Canada lost one of its great Olympic coaches Wednesday. Bent Jensen, 60, who led Canada’s lightweight men’s rowing crew to a bronze medal just four months ago in Beijing, died in his native Denmark after a battle with pancreatic cancer, Rowing Canada announced Thursday.
The rowing program scored a coup in 2006 when it lured Jensen and fellow Dane Carsten Hassing, coach of the heavyweight women, to Canada. Jensen, with 30 years experience, was a proven winner, having led the Danish lightweight fours to Olympic gold in 1996, silver in 2000 and gold again in 2004. But it was in Beijing with the Canadians that he faced perhaps his greatest personal challenge.

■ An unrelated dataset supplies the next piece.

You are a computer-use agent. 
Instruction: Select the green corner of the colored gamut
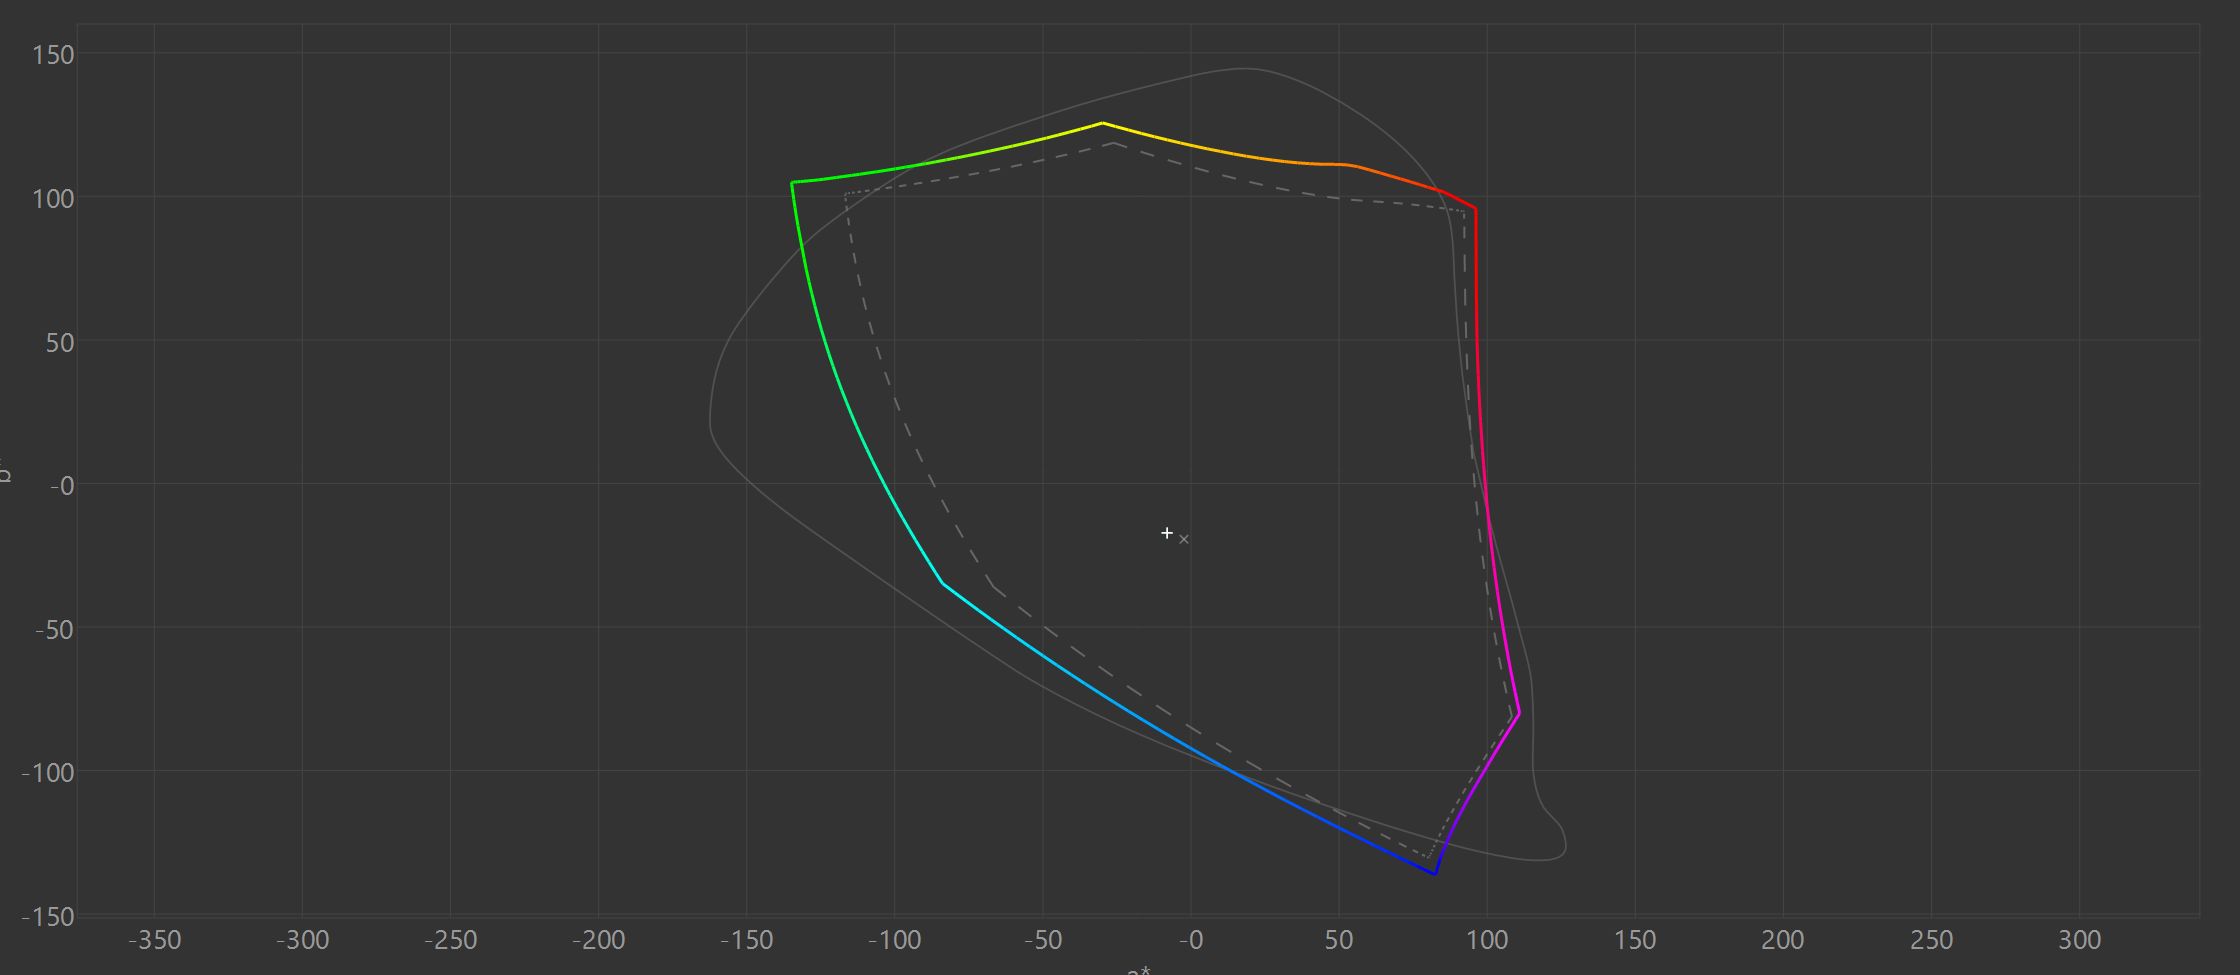point(792,183)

He took a struggling men’s team and built it into a contender, at the same time he was fighting for his life.
One of my most poignant memories of the Beijing Games was his appearance after the Canadian four’s bronze medal race. Rowing Canada officials had quietly admitted he’d taking aggressive chemotherapy at the same time he was prepping the team for the race of their lives. He’d stayed out of the media eye during the preliminary heats, saving his strength. It was a shock, then, after the race to see the toll the disease had taken. A fellow coach pushed him out in a wheelchair, but his gaunt face was lit with a triumphant grin. “It’s a great feeling,” he said.
He was Bent, never broken. He talked proudly of the last 20 strokes that got the crew—Iain Brambell, Jon Beare, Mike Lewis and Liam Parsons—onto the podium. They had nothing left in the tank, he said, and that’s how it should be. It’s clear he was also running on empty, but he laughed off the idea he might have stayed back in Victoria to watch the race on TV. “When you’re sitting home, it’s not very fun,” he said.
Post-race, his crew spoke emotionally of their coach. “I think it was really important for us to show he didn’t leave his home country and his family for nothing,” said Parsons. “There has only been lightweight rowing at four Olympics, and Bent has medaled at each one,” said Lewis. “Bent’s training program is amazing. We would not be on the podium if it wasn’t for Bent.”
Reporters noted that it was the Danes—Bent’s previous team, in fact—that won gold in the race, making Jensen something of a double winner. Perhaps, he conceded, “but I am on the Canadian side now.”
It was striking that Jensen, who was clearly confronting his own mortality that day, placed far more value on the notion of the team, than on the medals they produced. “The important thing for me is we get a good team out of this, guys who look after one another,” he said. “It’s a goal for me that they have a life after rowing together, and that they be good friends.”
He was a class act, and by any measure, he went out a winner.